#### [TASK DESCRIPTION]
The answer should be each line from the entries below that has the word "Terms" in it.

Start of TASK MATERIAL

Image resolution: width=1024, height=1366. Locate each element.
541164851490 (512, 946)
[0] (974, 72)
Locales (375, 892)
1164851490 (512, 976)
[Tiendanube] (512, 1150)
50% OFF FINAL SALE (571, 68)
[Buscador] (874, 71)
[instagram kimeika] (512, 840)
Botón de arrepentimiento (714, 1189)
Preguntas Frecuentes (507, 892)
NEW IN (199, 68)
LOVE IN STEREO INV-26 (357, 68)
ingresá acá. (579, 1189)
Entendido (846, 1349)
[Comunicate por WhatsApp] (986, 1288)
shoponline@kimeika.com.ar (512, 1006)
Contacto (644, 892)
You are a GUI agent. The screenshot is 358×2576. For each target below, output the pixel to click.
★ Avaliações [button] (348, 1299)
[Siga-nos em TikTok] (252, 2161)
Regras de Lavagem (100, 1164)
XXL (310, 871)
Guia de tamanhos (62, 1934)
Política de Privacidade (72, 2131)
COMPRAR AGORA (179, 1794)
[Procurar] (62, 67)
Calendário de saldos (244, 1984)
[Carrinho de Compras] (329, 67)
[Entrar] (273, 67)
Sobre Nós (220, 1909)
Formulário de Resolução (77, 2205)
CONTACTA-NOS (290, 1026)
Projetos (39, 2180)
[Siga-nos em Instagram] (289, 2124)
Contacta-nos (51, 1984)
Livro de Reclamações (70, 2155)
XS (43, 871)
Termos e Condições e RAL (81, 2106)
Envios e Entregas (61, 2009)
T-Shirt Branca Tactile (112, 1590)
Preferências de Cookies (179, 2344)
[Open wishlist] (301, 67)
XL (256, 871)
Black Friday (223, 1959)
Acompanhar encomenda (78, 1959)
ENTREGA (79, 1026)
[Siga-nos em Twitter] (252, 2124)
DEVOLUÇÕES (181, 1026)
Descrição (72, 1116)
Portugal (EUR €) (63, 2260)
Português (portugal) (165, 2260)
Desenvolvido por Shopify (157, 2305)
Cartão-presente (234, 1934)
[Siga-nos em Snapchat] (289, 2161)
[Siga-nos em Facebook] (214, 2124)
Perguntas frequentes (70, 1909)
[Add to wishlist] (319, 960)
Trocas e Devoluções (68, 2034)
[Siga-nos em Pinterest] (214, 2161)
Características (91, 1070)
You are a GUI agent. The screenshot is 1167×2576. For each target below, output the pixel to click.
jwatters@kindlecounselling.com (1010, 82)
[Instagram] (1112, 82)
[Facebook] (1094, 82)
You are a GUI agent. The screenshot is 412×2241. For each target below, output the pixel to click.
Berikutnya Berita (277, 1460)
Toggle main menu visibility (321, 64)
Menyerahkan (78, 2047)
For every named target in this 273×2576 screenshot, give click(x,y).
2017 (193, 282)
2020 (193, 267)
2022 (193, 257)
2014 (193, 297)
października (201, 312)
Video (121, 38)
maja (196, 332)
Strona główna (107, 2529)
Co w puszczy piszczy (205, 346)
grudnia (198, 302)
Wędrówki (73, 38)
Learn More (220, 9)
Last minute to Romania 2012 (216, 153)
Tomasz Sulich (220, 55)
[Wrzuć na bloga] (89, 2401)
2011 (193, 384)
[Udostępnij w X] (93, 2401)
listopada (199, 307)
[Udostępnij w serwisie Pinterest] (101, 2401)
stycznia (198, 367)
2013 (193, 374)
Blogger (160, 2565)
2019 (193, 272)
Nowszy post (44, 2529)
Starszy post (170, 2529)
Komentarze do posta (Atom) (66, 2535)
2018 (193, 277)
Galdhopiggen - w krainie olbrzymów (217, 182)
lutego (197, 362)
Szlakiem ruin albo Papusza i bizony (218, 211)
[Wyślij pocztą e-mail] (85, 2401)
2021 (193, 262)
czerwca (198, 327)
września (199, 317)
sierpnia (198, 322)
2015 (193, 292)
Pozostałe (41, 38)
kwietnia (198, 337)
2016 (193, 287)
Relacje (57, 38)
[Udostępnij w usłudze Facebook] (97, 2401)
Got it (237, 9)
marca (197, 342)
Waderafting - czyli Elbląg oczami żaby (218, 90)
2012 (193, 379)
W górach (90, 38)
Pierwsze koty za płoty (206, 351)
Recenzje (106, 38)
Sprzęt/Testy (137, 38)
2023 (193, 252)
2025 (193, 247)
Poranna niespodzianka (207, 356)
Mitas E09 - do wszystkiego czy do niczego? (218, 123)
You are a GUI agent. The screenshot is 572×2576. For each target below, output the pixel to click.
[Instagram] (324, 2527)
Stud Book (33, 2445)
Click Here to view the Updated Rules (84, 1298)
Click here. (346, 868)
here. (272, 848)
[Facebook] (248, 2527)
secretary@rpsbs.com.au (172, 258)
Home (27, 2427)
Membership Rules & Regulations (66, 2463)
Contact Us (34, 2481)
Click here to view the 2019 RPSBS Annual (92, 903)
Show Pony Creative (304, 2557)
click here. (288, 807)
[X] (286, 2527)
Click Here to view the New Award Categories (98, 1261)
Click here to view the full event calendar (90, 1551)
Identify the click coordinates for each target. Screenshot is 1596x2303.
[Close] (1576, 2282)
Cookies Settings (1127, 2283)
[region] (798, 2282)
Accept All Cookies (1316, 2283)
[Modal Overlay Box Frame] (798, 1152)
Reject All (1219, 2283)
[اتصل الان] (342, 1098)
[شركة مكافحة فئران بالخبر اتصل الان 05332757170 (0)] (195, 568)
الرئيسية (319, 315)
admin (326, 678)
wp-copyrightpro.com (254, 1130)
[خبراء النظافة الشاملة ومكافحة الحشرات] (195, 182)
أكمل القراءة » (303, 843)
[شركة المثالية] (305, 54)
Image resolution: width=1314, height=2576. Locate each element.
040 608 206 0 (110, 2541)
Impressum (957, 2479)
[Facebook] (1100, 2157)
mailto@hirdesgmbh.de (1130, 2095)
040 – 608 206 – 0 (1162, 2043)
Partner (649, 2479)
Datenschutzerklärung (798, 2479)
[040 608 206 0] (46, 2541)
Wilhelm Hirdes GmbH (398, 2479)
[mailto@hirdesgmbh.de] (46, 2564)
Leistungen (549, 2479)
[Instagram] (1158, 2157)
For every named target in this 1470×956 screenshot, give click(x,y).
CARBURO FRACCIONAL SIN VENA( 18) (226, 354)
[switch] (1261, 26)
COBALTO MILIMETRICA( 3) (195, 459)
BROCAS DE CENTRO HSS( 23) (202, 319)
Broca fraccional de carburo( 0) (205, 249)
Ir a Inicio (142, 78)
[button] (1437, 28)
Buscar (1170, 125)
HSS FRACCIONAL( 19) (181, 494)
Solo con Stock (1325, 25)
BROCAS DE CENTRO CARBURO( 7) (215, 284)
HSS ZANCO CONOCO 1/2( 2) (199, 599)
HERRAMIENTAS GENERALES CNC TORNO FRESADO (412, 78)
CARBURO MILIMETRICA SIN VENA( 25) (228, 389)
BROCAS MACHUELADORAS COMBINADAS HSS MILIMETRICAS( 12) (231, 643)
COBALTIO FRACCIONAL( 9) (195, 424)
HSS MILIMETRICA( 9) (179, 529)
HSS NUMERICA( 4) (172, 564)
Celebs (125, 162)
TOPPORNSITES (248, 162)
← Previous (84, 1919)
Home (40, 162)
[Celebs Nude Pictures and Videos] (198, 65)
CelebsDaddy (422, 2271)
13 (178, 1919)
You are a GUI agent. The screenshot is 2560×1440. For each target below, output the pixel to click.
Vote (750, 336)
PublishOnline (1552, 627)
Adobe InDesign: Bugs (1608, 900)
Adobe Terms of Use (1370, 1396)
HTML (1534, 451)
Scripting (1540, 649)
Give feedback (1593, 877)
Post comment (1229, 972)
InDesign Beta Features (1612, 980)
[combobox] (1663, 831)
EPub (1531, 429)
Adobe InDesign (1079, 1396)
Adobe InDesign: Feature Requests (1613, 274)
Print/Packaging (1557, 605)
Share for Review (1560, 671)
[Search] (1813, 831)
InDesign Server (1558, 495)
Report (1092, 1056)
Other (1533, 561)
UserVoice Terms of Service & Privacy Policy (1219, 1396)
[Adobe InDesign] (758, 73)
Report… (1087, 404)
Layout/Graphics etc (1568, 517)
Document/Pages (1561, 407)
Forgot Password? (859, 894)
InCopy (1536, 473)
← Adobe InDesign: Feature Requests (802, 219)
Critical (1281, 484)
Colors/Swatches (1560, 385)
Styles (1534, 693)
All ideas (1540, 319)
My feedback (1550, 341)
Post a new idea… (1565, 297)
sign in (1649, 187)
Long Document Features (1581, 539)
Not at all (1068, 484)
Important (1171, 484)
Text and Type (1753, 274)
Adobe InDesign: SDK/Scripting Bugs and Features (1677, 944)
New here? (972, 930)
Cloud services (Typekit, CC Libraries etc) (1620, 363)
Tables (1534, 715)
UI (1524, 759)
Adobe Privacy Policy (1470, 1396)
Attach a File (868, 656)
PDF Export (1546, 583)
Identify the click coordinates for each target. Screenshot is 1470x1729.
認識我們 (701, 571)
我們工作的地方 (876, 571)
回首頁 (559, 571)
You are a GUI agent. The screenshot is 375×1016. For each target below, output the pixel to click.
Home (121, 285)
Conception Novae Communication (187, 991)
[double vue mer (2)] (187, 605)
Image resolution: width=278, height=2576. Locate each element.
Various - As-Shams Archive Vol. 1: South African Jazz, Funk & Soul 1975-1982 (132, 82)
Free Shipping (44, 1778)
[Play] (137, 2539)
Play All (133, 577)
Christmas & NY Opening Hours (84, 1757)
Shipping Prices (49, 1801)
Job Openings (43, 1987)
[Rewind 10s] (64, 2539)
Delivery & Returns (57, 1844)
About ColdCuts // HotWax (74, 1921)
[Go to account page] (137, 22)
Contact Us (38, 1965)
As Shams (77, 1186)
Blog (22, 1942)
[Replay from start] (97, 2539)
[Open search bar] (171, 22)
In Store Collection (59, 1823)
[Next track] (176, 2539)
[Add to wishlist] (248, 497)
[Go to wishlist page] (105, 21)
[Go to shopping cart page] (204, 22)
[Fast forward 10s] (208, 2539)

End of TASK MATERIAL

#### [TASK RESPONSE]
Adobe Terms of Use (1370, 1396)
UserVoice Terms of Service & Privacy Policy (1219, 1396)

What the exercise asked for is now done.